“Estas não são pessoas, estas são as acusadas”: como eu visitei Lefortovo
Sou jornalista do canal de TV "Rain" mas no outono passado eu me tornei um membro do PMC na cidade de Moscou. O POC, ou a Comissão de Observação Pública, é uma organização que verifica se os direitos humanos são respeitados nas prisões russas. É surpreendente que o PMC tenha existido em nosso país somente desde 2008 - até então o sistema do FSIN (Serviço Federal Penitenciário) estava completamente fechado. Quase qualquer pessoa com mais de 25 anos pode entrar na UGP, o principal é que ele não deve ser julgado, um membro do escritório do promotor, um funcionário do estado ou um advogado com experiência em direitos humanos. Os candidatos são eleitos a cada três anos pelo Conselho da Câmara Pública.

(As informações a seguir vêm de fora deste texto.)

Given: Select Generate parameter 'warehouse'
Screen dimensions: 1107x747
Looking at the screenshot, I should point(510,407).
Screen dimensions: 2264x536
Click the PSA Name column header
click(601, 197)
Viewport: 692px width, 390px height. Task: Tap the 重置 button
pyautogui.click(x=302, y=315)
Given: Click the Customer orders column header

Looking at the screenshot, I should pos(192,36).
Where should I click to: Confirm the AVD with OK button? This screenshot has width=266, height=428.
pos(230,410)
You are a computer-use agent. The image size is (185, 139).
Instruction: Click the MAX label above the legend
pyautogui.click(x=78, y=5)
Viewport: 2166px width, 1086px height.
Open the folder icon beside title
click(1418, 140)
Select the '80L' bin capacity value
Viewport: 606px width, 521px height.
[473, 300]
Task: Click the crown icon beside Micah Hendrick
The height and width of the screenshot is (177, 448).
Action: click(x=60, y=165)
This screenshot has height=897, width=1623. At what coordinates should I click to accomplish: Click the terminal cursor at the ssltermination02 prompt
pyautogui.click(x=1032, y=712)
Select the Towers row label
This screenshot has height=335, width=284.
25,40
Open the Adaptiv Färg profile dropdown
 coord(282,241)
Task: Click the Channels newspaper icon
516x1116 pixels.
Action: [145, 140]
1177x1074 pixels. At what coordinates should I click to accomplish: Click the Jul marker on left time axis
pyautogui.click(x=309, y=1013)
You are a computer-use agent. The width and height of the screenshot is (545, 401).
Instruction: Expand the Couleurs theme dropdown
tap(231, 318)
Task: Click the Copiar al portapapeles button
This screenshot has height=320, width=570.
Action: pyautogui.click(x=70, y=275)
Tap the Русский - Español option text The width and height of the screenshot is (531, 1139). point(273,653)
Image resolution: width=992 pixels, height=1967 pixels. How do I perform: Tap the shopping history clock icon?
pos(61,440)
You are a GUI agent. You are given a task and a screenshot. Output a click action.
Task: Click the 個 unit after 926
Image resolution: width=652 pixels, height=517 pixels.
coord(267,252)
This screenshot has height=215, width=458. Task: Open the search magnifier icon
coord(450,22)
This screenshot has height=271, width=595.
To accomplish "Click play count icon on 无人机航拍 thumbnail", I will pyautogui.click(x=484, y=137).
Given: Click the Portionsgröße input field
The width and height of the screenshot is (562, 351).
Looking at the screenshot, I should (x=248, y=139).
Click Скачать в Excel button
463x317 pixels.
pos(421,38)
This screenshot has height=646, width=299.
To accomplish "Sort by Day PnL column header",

Isso é livre, na verdade trabalho voluntário, mas importante porque as prisões russas não são como as condições de Breivik. No SIZO - isoladores temporários - os suspeitos ainda estão sentados por anos. Entre eles, não apenas ladrões e assassinos, como se acredita, mas também homens de negócios e funcionários conhecidos, bem como pessoas envolvidas em casos absurdos, como o roubo de carrinhos de bebê e bicicletas. Até agora, minha maior impressão é o Lefortovo. O mais fechado e severo das prisões, subordinado ao FSB. Por alguma razão, é aqui que os acusados são colocados nos assuntos políticos mais ressonantes dos últimos anos.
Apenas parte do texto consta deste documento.